> [Условия заданий]
(1) Выпишите из текста для разбора кусок, начиная со слов «Оскар встречался с» и до слов «уродливая женщина Франции?» включительно.
(2) Какого цвета были волосы у Иветт Гильбер, если верить тексту для разбора?

> [Текст для разбора]
____

Оскар встречался с Адой всякий раз, когда оказывался в Лондоне, и у него никогда не было и уже не будет более верного друга. Он появлялся с ней у князя Пьера Трубецкого, где познакомился с актером Уиллардом, а главное, с удивительной Иветт Гильбер. Вошедшая в историю как исполнительница народных песен и увековеченная кистью Тулуз-Лотрека, эта женщина экстравагантного внешнего вида с рыжими волосами и бледным лицом отличалась изрядным чувством юмора. Все гости в доме у принца с нетерпением ожидали этой встречи. Уайльд приехал с опозданием; вперед с ироничной улыбкой на губах вышла Иветт Гильбер, прекрасно понимая, насколько эффектно она выглядит:

— Не правда ли, мсье Уайльд, я самая уродливая женщина Франции?

____

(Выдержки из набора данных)

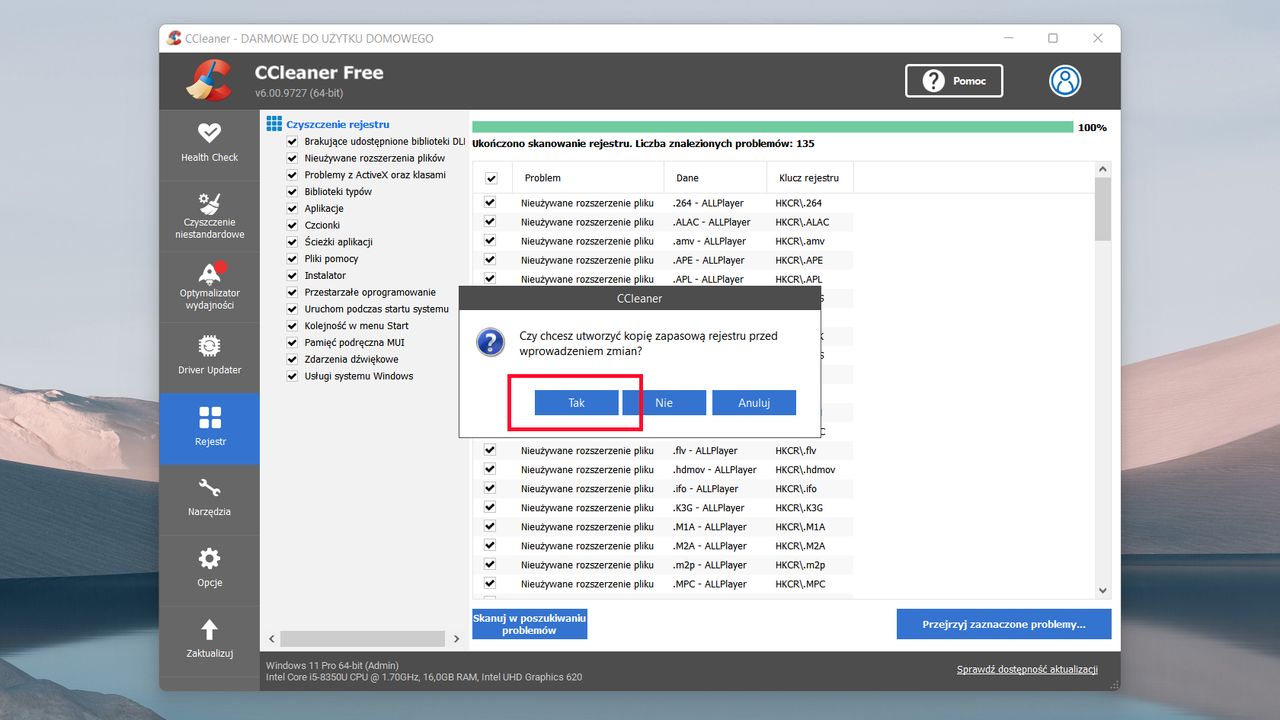Select the Narzędzia sidebar icon
Screen dimensions: 1280x720
[209, 498]
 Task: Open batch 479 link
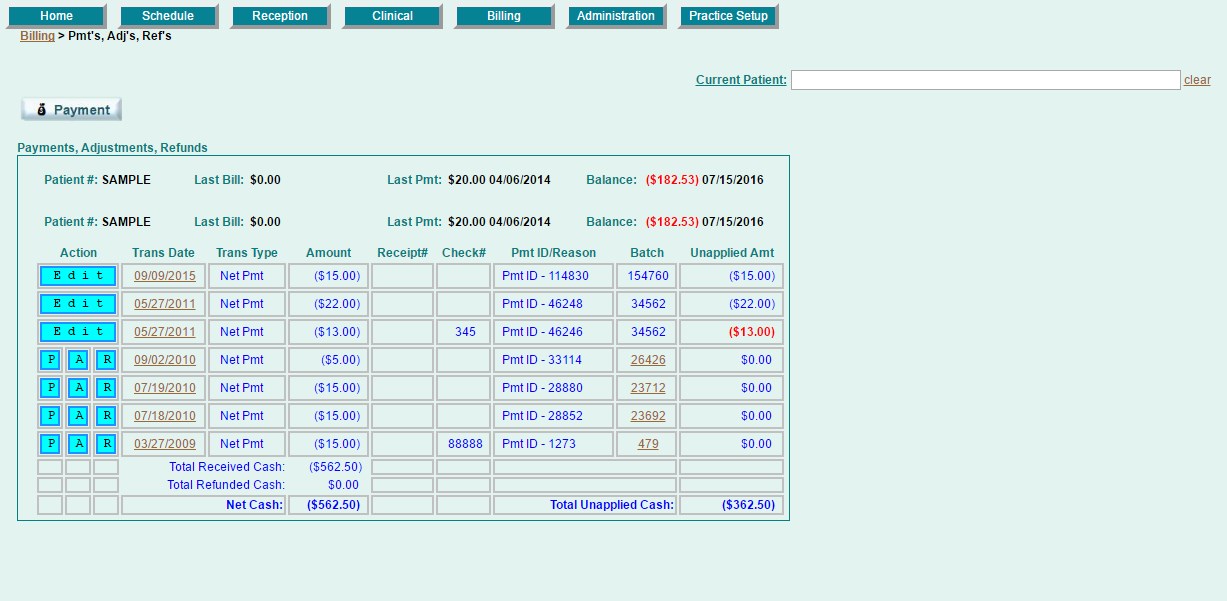(648, 444)
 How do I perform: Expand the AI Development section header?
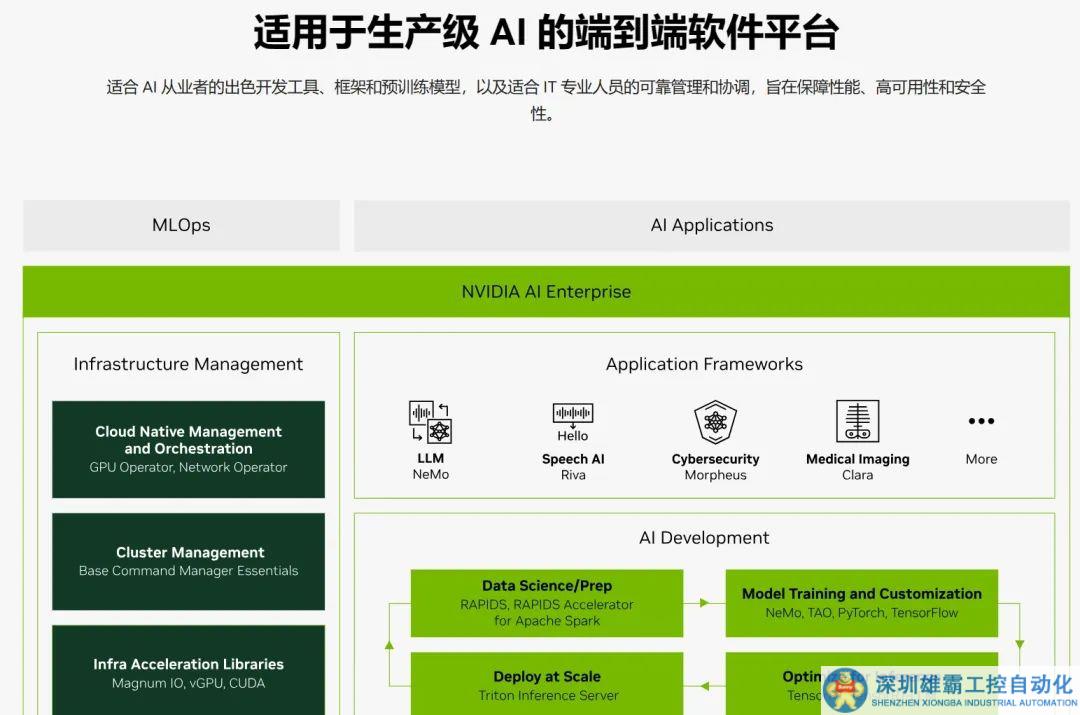(704, 537)
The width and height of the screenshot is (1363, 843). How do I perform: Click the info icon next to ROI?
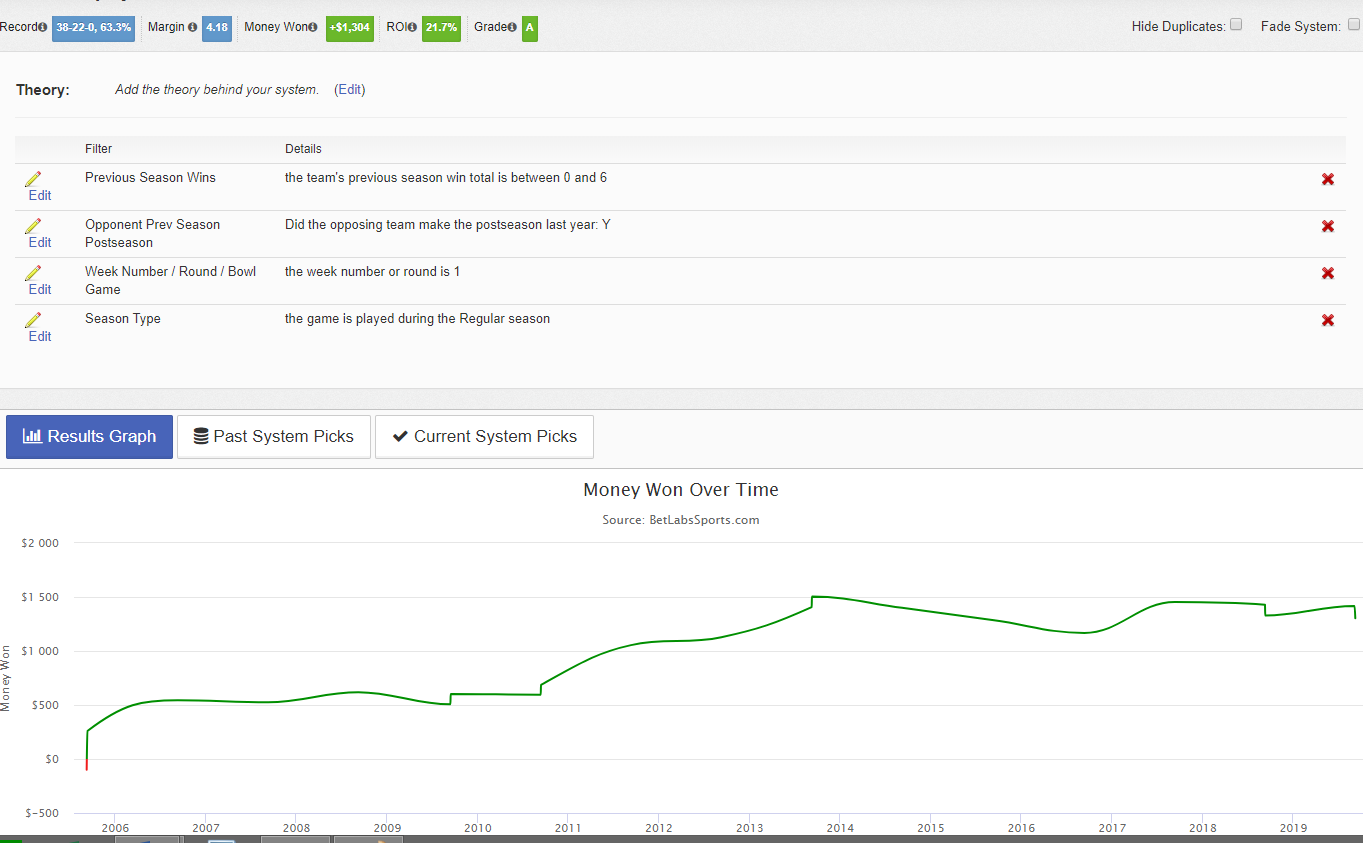point(412,27)
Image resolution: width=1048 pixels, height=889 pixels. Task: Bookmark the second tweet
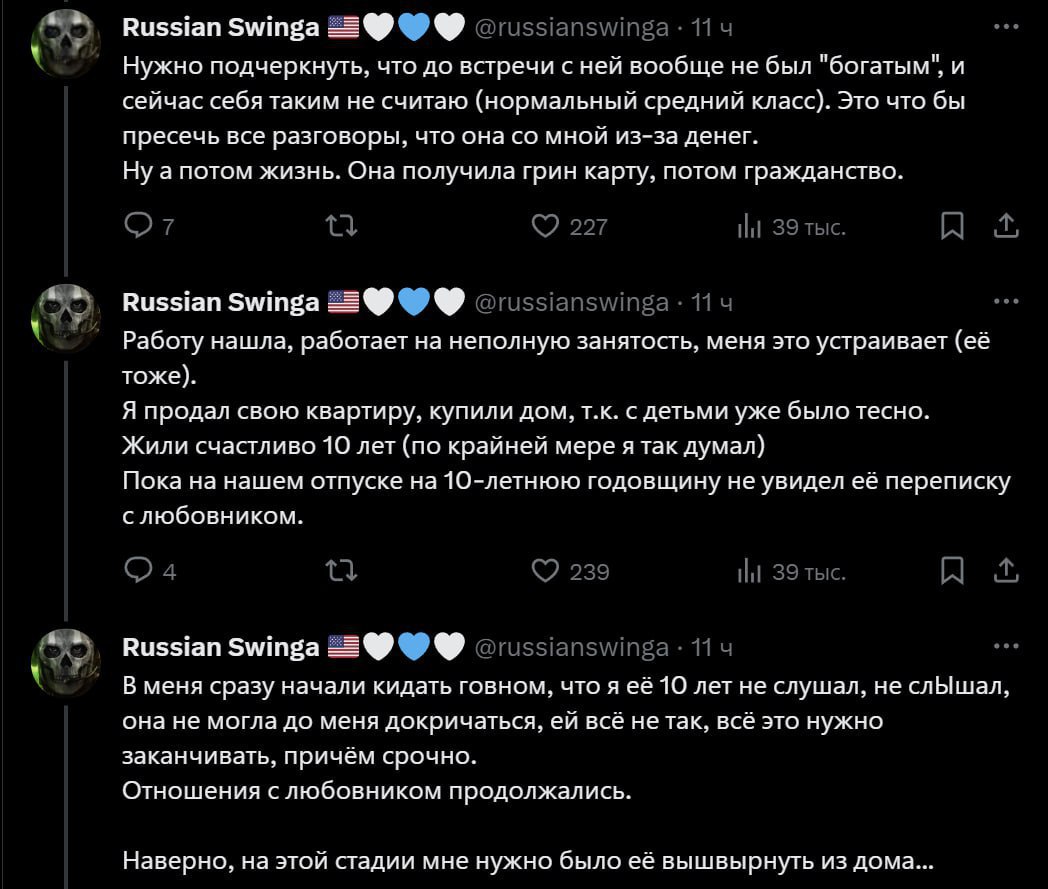953,571
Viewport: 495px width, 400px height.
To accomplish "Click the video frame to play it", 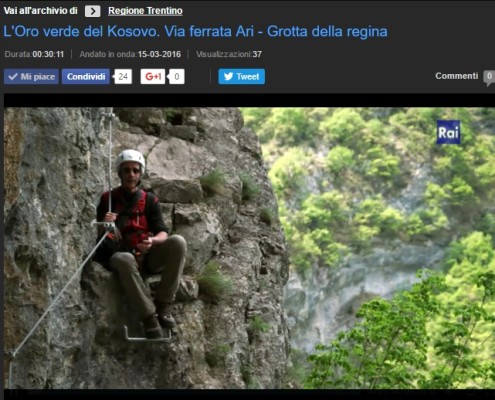I will (x=249, y=248).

____

> [Ответы к заданиям]
(1)
Оскар встречался с Адой всякий раз, когда оказывался в Лондоне, и у него никогда не было и уже не будет более верного друга. Он появлялся с ней у князя Пьера Трубецкого, где познакомился с актером Уиллардом, а главное, с удивительной Иветт Гильбер. Вошедшая в историю как исполнительница народных песен и увековеченная кистью Тулуз-Лотрека, эта женщина экстравагантного внешнего вида с рыжими волосами и бледным лицом отличалась изрядным чувством юмора. Все гости в доме у принца с нетерпением ожидали этой встречи. Уайльд приехал с опозданием; вперед с ироничной улыбкой на губах вышла Иветт Гильбер, прекрасно понимая, насколько эффектно она выглядит:

— Не правда ли, мсье Уайльд, я самая уродливая женщина Франции?

(2) Рыжие.